The frame 6 is fixedly connected with a feeding mechanism below the slide rail 42, the feeding mechanism comprises a conveying plate 40, and the conveying plate 40 is of a rectangular plate-shaped structure. Thirteen parallel guide grooves 41 are formed in the top of the conveying plate 40. Both ends are open about the guide way 41, and the left end bottom that the guide way 41 leaned on is opened flutedly, and the cross section of recess is the rectangle, and the top and the right side of recess all communicate each other with outside down. The bottom of one end of the guide groove 41, which is close to the clamping and pressing device, is embedded and fixed with a pressure sensitive element.

The clamping pressing device comprises a travelling mechanism and a clamping mechanism.

As shown in fig. 13, the travelling mechanism comprises two parallel sliding rails 42, the sliding rails 42 are fixedly connected to the top of the frame 6 through bolts, a sliding plate 43 is slidably connected between the two sliding rails 42, and a travelling telescopic cylinder 44 is vertically and fixedly bolted to the center of the top of the sliding plate 43. The traveling telescopic cylinder 44 is freely telescopic in the vertical direction, and the telescopic end of the traveling telescopic cylinder 44 penetrates the sliding plate 43 and is located right below the sliding plate 43. The telescopic end of the traveling telescopic cylinder 44 is fixedly connected with the clamping and pressing device through bolts.

Two parallel second guide plates 45 are screwed on the bottom of the sliding plate 43, and guide rails 46 are respectively arranged on the opposite surfaces of the two second guide plates 45. Each guide rail 46 is vertically and slidably connected with a supporting bar 47, and the bottom ends of the two supporting bars 47 are fixedly connected with a clamping and pressing device.

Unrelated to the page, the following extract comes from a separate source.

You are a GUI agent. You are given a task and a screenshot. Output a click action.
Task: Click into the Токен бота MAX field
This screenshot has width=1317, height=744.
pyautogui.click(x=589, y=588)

A third threaded spindle 48 is also rotatably connected to the top of the frame 6 between the two slide rails 42, the axis of the third threaded spindle 48 being parallel to the direction of extension of the guide rail 46. A fourth servo motor 49 is fixedly connected to the side wall of the frame 6 through bolts, and a driving shaft of the fourth servo motor 49 is coaxially connected with the end of a third screw rod 48 through a key. The third screw 48 is fitted with a ball slide seat 50, and the ball slide seat 50 is linearly movable in the axial direction of the third screw 48. The top end of the ball sliding seat 50 is fixedly connected to the bottom end of the sliding plate 43 by a bolt.

The side wall screw of the frame 6 is fixedly connected with a slide bar 51, the slide bar 51 horizontally slides and is provided with a groove type photoelectric sensor counter 52, and the counter 52 is fixed on the slide bar 51 by bolts. The side wall bolt of the sliding plate 43 is fixedly connected with a shielding plate 53, and the shielding plate 53 is used for being matched with the counter 52. The shielding plate 53 has an L-shaped structure, and a traveling path of the shielding plate 53 can pass through a counting sensing portion of the counter 52.

The clamping mechanism shown in fig. 4, 14 and 15 comprises a first pressing support seat 54, and the top end of the first pressing support seat 54 is fixed to the bottom end of the support table through bolts. A first connecting member 55 having an L-shaped longitudinal section is screw-fixed to the top of the first pressing support 54. The bottom of the first supporting seat 54 is rotationally connected with the second supporting seat 57 in a horizontally threaded fixedly connected mode at the right end of the first connecting piece 55, the second connecting piece 58 is fixedly welded to the right side wall of the second supporting seat 57, a key-shaped hole is vertically formed in the right end of the second connecting piece 58, the left end of the first telescopic cylinder 26 is hinged to the key-shaped hole of the second connecting piece 58, and the hinged portion of the first telescopic cylinder 26 can freely slide in the key-shaped hole.

The second pressing support base 57 is fixedly connected with thirteen clamping groups. The clamping group comprises a third pressing supporting seat 59, and the right end bolt of the third pressing supporting seat 59 is fixedly connected to the left end of the second pressing supporting seat 57. The top end bolt of the second pressing support base 57 is fixedly connected with a second telescopic cylinder 60, the second telescopic cylinder 60 stretches freely along the vertical direction, and the telescopic end bolt of the second telescopic cylinder 60 is fixedly connected to the top end of the third pressing support base 59. The left end of the third pressing support seat 59 is vertically opened with a first slide 61.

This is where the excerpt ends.